Excerpts from a dataset

'''

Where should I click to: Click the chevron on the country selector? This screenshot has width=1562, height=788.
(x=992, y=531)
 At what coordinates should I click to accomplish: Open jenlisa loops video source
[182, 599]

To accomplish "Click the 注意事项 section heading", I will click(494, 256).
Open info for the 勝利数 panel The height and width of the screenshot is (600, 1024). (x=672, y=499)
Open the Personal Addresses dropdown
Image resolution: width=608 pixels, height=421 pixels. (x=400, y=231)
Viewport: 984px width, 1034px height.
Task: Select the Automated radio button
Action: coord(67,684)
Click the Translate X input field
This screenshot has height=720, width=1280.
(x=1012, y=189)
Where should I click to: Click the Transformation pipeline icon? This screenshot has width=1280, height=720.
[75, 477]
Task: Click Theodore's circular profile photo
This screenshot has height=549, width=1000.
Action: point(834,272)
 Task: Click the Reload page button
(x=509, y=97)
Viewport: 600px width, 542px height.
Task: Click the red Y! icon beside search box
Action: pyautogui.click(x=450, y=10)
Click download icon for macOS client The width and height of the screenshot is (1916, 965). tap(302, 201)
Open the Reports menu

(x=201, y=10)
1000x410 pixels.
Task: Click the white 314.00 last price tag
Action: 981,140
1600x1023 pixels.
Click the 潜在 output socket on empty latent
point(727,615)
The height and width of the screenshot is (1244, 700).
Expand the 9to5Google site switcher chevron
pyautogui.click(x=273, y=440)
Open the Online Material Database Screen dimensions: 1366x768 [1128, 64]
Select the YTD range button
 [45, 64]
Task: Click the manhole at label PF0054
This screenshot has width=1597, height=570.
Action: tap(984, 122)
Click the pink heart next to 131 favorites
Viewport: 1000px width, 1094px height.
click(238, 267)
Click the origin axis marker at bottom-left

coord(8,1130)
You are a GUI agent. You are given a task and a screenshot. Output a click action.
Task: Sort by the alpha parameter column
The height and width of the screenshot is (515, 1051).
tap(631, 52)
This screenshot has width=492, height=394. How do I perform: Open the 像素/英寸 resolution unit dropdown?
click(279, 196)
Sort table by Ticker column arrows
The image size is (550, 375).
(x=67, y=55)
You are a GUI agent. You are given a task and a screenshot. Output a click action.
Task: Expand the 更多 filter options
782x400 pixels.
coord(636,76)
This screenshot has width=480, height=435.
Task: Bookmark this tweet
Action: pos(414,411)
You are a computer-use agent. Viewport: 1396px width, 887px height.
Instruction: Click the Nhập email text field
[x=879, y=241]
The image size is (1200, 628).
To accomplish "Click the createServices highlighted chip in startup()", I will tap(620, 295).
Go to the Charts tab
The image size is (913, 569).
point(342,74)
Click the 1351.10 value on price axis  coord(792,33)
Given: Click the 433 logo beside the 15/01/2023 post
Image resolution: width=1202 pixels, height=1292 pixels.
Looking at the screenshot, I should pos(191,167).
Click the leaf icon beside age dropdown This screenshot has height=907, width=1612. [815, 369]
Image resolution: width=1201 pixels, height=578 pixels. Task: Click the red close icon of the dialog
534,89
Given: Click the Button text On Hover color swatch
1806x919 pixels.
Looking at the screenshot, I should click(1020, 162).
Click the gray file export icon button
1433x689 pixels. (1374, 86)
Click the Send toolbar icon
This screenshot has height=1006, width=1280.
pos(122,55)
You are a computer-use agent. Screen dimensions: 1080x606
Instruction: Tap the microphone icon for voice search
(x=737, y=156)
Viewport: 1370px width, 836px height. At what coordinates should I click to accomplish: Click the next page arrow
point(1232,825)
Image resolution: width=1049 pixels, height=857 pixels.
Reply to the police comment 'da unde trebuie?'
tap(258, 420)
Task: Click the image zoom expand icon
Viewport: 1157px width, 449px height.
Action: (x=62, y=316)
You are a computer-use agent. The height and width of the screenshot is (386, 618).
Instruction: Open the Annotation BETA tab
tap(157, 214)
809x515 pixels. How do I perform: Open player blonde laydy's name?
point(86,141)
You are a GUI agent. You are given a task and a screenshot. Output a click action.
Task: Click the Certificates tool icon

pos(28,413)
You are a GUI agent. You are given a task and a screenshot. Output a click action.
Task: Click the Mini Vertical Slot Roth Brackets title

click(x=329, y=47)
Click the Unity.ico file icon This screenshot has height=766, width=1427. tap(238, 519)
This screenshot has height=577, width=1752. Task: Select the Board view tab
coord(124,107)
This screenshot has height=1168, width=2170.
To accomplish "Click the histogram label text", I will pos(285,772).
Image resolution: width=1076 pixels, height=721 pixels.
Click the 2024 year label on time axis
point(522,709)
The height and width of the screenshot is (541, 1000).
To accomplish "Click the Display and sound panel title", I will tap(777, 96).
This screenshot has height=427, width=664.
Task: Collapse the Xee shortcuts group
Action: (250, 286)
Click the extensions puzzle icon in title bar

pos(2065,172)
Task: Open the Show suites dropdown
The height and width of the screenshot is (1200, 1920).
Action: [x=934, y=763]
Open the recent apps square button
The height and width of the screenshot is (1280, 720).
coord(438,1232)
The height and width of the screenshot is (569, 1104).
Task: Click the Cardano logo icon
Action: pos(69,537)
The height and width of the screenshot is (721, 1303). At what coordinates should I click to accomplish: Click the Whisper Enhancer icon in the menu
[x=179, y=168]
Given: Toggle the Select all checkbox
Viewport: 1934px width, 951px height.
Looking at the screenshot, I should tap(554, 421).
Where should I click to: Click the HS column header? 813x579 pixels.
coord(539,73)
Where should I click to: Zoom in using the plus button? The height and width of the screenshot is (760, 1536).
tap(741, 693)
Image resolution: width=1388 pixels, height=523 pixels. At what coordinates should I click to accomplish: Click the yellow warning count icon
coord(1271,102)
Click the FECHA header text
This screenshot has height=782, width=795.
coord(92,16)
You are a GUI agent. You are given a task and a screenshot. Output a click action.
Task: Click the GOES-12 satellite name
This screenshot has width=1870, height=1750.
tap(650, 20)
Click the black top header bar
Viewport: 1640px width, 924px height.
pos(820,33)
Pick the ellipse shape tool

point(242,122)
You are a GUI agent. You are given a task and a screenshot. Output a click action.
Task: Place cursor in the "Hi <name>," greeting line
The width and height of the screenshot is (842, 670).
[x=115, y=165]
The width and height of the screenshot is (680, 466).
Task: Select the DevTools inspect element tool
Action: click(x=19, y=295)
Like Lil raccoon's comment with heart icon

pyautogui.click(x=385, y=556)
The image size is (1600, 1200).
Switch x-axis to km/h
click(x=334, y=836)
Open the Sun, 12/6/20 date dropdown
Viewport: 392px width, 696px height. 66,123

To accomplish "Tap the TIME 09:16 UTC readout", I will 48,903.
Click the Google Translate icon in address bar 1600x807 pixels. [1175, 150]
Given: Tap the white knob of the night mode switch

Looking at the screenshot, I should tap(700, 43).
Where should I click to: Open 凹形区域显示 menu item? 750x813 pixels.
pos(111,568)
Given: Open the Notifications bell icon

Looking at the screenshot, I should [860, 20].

'''

The answer must be the line containing "Click the Google" and every line after it to the end of the data, each set down exactly.

Click the Google Translate icon in address bar 1600x807 pixels. [1175, 150]
Given: Tap the white knob of the night mode switch

Looking at the screenshot, I should tap(700, 43).
Where should I click to: Open 凹形区域显示 menu item? 750x813 pixels.
pos(111,568)
Given: Open the Notifications bell icon

Looking at the screenshot, I should [860, 20].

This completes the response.